* [Task details]: The full data, repeated exactly, is the only answer needed.

= = = = =

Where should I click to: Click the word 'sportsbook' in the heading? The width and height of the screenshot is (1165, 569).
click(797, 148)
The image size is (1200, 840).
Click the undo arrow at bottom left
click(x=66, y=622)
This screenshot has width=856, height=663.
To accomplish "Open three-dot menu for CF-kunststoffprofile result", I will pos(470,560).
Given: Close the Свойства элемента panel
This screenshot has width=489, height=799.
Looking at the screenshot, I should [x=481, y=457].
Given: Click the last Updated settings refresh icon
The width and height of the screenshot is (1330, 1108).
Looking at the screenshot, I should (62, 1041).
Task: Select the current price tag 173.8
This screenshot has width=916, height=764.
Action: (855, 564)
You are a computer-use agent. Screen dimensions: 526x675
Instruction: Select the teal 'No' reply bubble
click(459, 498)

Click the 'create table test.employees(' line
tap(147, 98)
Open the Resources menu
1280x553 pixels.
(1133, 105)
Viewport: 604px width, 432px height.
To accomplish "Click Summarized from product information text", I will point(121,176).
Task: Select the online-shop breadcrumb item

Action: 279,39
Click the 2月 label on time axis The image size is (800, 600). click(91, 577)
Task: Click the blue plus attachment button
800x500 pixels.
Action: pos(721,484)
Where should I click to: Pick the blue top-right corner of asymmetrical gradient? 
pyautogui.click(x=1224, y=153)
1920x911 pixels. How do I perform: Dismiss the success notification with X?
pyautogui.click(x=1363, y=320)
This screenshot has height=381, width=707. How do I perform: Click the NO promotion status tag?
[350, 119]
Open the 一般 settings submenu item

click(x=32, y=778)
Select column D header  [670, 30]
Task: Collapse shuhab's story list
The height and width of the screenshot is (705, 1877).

= = = = =

* [Response]:
Where should I click to: Click the word 'sportsbook' in the heading? The width and height of the screenshot is (1165, 569).
click(797, 148)
The image size is (1200, 840).
Click the undo arrow at bottom left
click(x=66, y=622)
This screenshot has width=856, height=663.
To accomplish "Open three-dot menu for CF-kunststoffprofile result", I will pos(470,560).
Given: Close the Свойства элемента panel
This screenshot has width=489, height=799.
Looking at the screenshot, I should [x=481, y=457].
Given: Click the last Updated settings refresh icon
The width and height of the screenshot is (1330, 1108).
Looking at the screenshot, I should (62, 1041).
Task: Select the current price tag 173.8
This screenshot has width=916, height=764.
Action: (855, 564)
You are a computer-use agent. Screen dimensions: 526x675
Instruction: Select the teal 'No' reply bubble
click(459, 498)

Click the 'create table test.employees(' line
tap(147, 98)
Open the Resources menu
1280x553 pixels.
(1133, 105)
Viewport: 604px width, 432px height.
To accomplish "Click Summarized from product information text", I will point(121,176).
Task: Select the online-shop breadcrumb item

Action: 279,39
Click the 2月 label on time axis The image size is (800, 600). click(91, 577)
Task: Click the blue plus attachment button
800x500 pixels.
Action: pos(721,484)
Where should I click to: Pick the blue top-right corner of asymmetrical gradient? 
pyautogui.click(x=1224, y=153)
1920x911 pixels. How do I perform: Dismiss the success notification with X?
pyautogui.click(x=1363, y=320)
This screenshot has height=381, width=707. How do I perform: Click the NO promotion status tag?
[350, 119]
Open the 一般 settings submenu item

click(x=32, y=778)
Select column D header  [670, 30]
Task: Collapse shuhab's story list
The height and width of the screenshot is (705, 1877).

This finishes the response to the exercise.